However, school reforms on a broad scale did not begin in Germany until after the First World War. In a similar way, as in the case of Johann von Felbiger’s and Wilhelm von Humboldt’s reforms, the lost war served as a catalyst. From a purely external point of view, the Reich had failed to assert itself against other global powers. Obviously, the education system had to be reformed, especially since improvements there –unlike in the economy and the military– seemed conceivable without great difficulty. As mentioned, the first Steiner school was founded in 1919. In the same year two other famous institutions were established: best-known German boarding school, Schloss Salem, and the Bauhaus University in Weimar. Both impressed with a wealth of innovative educational approaches. In the early years of the Weimar Republic, dozens of other similarly oriented schools also opened their doors for the first time.

Their general aims were similar: humans should not be educated conforming to the requirements of society. Instead, society had to develop and integrate human talents and abilities. After the existential crisis of the First World War, this approach was not limited to niches. Now there were negotiations on how fast, how comfortable, and how far one could travel in education. The positions of these negotiation processes were manifold: there was the pedagogical tradition, the disrupted society, the new supervisors, the visionary school founders, the teachers, but also the parents and pupils. Against this challenging background, educators often inspired and helped each other. Fritz Karsen –head of the Karl-Marx-Schule in the Berlin Bezirk of Neukölln and a civil servant at the local school supervisory authority– for example, visited many of his most innovative colleagues and published a volume about their work (Karsen, 1923). In doing so, he was supported by Prussia’s progressive minister for education, Konrad Haenisch (Dudek, 2000, p. 939). These processes also took place outside Germany, beginning well before the First World War. One need only recall the schools of Francisco Ferrer, František Bakulé, Ervin Batthyány, Maria Montessori, Rabindranath Tagore or –perhaps still most influential today– Alice and John Dewey’s Laboratory School in Chicago (1896). What is more, educators and academics exchanged ideas in organizations such as the League of Decisive School Reformers or the New Education Fellowship, whose international conferences between 1923 and 1932 also fostered a lively discourse. There, Maria Montessori, Peter Petersen, Adolphe Ferrière, A.S. Neill, Paul Geheeb and even Martin Buber formed a network whose discourses appeared to be constructive, inspired by the daily practice of progressive schools.

In this development, we are eventually able to clearly identify the different reform phases.

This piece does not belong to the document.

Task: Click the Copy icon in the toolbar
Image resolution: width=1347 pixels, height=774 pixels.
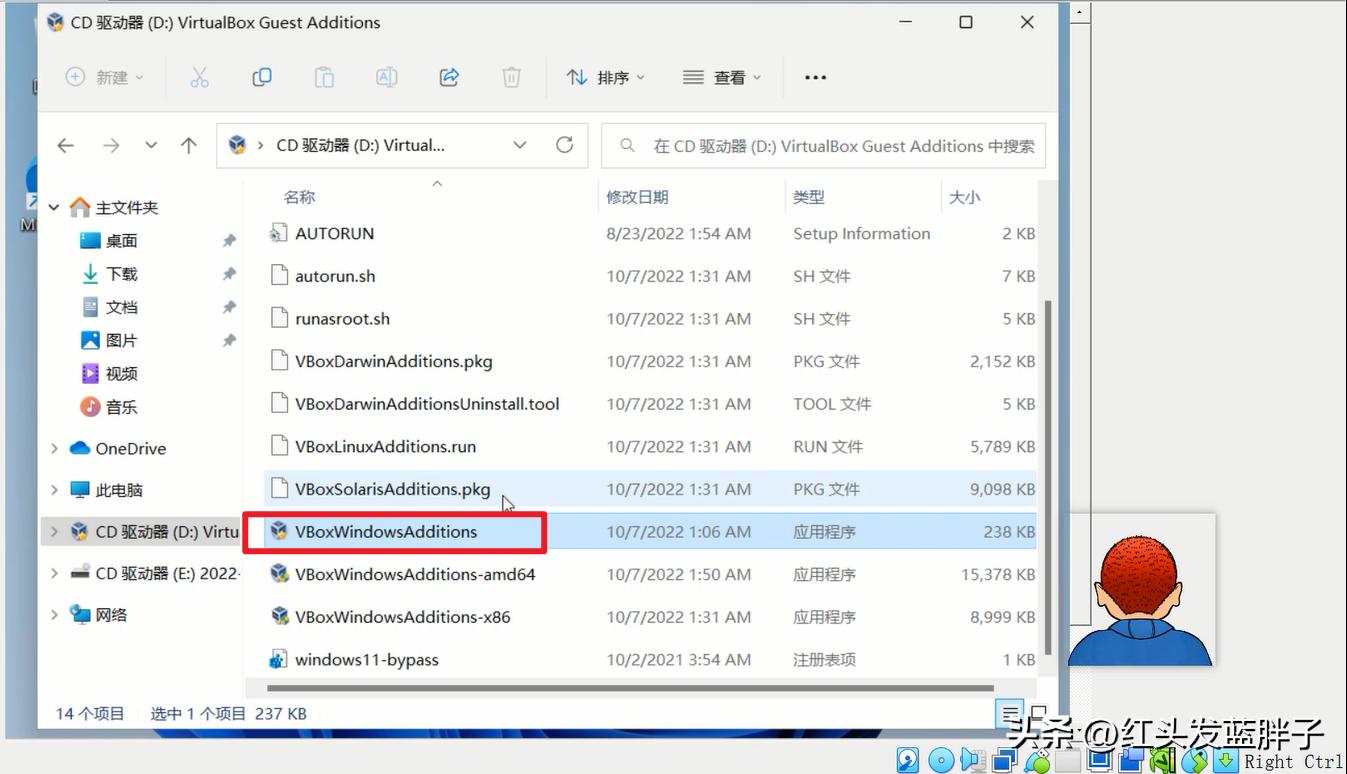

The idea phase, which began around 1890, transitioned into the negotiation phase with the founding of the first reform schools at the turn of the century. Then, until World War I, it was a matter of testing innovative pedagogical designs in practice and, at the same time, of negotiating with the authorities and the parents. The First World War brought those processes to a temporary halt. But after the Armistice, educational work continued with increased vigor and speed. In the implementation phase during the 1920s, the reforms –via legislative processes– even made the transition to state schools and were also received academically. However, the National Socialists’ seizure of power prevented the reforms from entering the consolidation phase.

For the Nazis had no interest in complex reform processes in education. They dismissed teachers who did not fit into their ideology but did not change the education system, which, by and large, remained repressive. What is more, they took over the alternative, left-wing track of after-school activities via the Hitler Youth. There, rival reform-oriented organizations –boy scouts, Jugendbünde, and Jungenschaften– were systematically eliminated after 1933 (Reulecke, pp. 126).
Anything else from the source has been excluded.